Big Data publishing is like a labyrinth without an entry or exit. You don’t know the accuracy or relevance of the data and the stats can prove anything.

Mistakes and the use of methods that are obscure to the common folk… Publishers who want to use big data to make their content more "payment-prone", should be aware that it can backfire in nasty ways. First there's the cost. But then there are other reasons why you should be very careful.

According to an article in the WSJ, experts who specialise in computer-driven analysis of large streams of information say too many companies throw themselves into big-data projects, only to fall into common traps and end up with nothing to show for their efforts.

While the Wall Street Journal discussed corporate usage cases that have gone awry, these cases do show that big data needs a very careful approach.

How about data quality and relevance? As Tamoor Zubair at Internet Evolution states: poor or missing data can ruin the analytics. How can journalists guarantee the data they're working with is of a necessary high level of quality to draw relevant conclusions? The answer is in most cases: they cannot.

But Nassim Taleb at Wired hits the soft spot for me. He says: "… big data means anyone can find fake statistical relationships, since the spurious rises to the surface. This is because in large data sets, large deviations are vastly more attributable to variance (or noise) than to information (or signal). It’s a property of sampling: In real life there is no cherry-picking, but on the researcher’s computer, there is." 

And: "Large deviations are likely to be bogus. We used to have protections in place for this kind of thing, but big data makes spurious claims even more tempting. And fewer and fewer papers today have results that replicate: Not only is it hard to get funding for repeat studies, but this kind of research doesn’t make anyone a hero. Despite claims to advance knowledge, you can hardly trust statistically oriented sciences or empirical studies these days."

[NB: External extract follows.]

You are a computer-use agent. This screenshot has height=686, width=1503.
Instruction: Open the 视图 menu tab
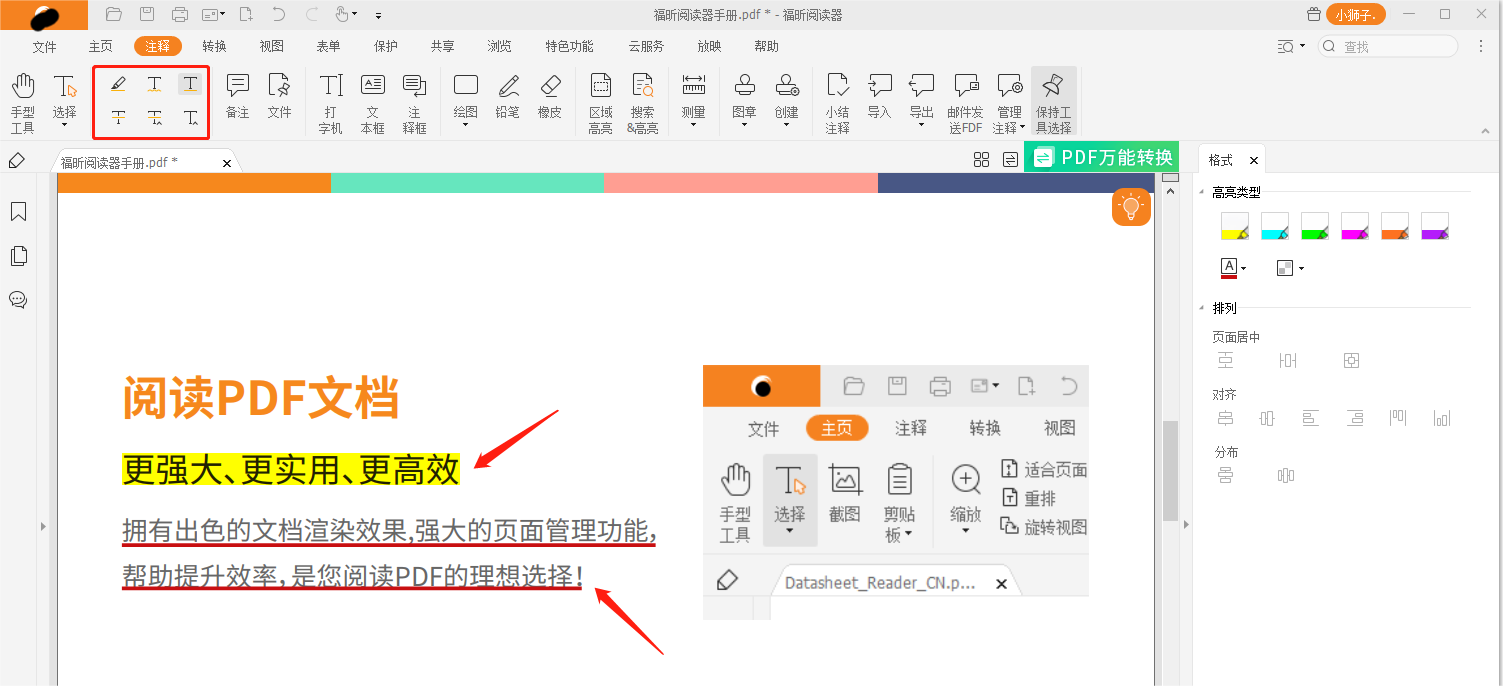(x=271, y=46)
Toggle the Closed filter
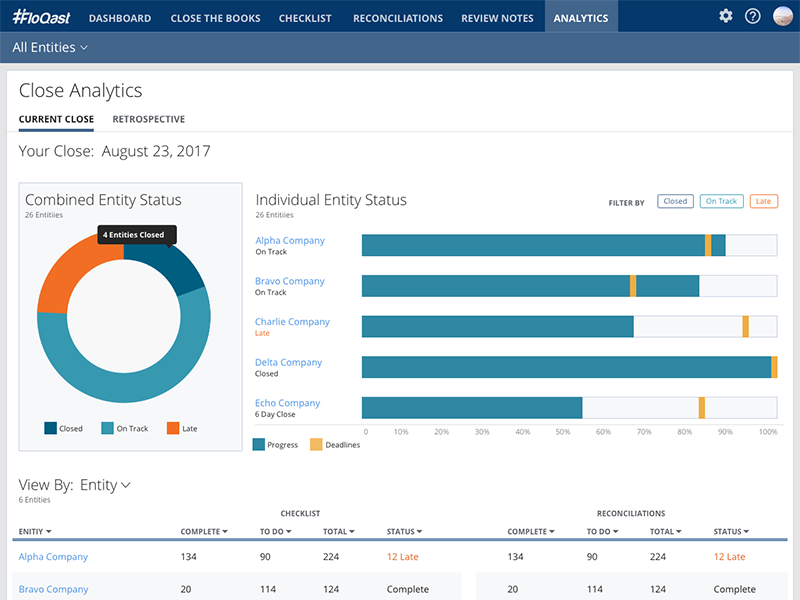Image resolution: width=800 pixels, height=600 pixels. 675,201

If you can't trust scientific papers based on big data, what are the odds you can trust journalists who aren't even trained in the discipline, to discover really valuable information that readers would love to pay for?

Big data could potentially mean big business for publishers who have the knowledge in-house to deal with it as it should be dealt with (meaning: a platoon of maths doctors). There are few who can boast to employ these brains, because they can get rich much quicker elsewhere.

Making money from big data as a publisher: perhaps to good to be true.